Abkhazian husbands even in the past almost never resorted to beating and cursing their wives. A true man considered such behaviour to be taking an unfair advantage, and in disagreement with custom. In a case of cruelty or rough treatment a wife can demand satisfaction or divorce, which even now is still sometimes completed without any formalities by the return of a wife into her parents’ house. At the same time autocratic divorce without sufficient reason (childlessness, deceit, etc.) is not tolerated, and neither is leaving a husband or wife. To chuck one’s wife means offending her entire clan, and a husband should either give a good explanation or take her back again.

In the community women enjoy great respect, especially mothers. Insulting a woman is considered equivalent to a personal insult. In the presence of women, indecent expressions are not permitted at all. To take revenge on a woman is considered to be a shameful act unworthy of a man. Even the most irreconcilable enemies avoid the murder of women from their opponent’s side. Anyone who, contrary to custom, raised a hand against a woman would cover himself in shame, and even an unkind word or action would offend his honour. ‘The good dog does not bark at a woman’, so the Abkhazian proverb says. Protecting a pregnant woman was obligatory, though bashfulness forced her to hide her condition from seniors (and meanwhile her endurance and patience during heavy labour would make any hero envious).

As noted, relations in public between a husband and wife and between parents (especially fathers) and children were characterised by great restraint. To publicly show any special concern for, or to caress, a child was considered as an obscene weakness in a man. It is now sometimes difficult to breach this or that custom, which has perhaps become ridiculous, but was honoured for centuries.

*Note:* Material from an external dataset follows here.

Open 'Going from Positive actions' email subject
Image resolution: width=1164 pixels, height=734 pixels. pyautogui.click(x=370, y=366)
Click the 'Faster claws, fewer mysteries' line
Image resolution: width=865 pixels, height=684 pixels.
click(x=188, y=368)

It didn’t matter how poor an Abkhazian was, he began to prepare for his own family by building a small but separate cone-shaped wattled hut (amkhara) for himself at some distance (15-20 metres) from the so-called big house where his parents lived. This was a special marriage premises where seniors did not come and where all the private life of a newly-married couple, separate from the big family and leading to the establishment of their own independent economy, proceeded. The basic sense of this rather reasonable and delicate custom is moral and aesthetic: the personal intimate life of a newly-married couple was reliably hidden from extraneous eyes and they did not sleep at night under the same roof as the seniors. Now the functions of amkhara have passed to one of the most isolated rooms of the modern house. This is fitting, as the word amkhara in a literal translation means non-hearing, though its definitive origin remains undiscovered up to now.

However mysterious and complicated the basis of this archaic practice is, it has survived in some places up to the present time, and it appears to us to be one of the brightest indicators of the high moral and aesthetic development of the people who founded and have continued to follow it.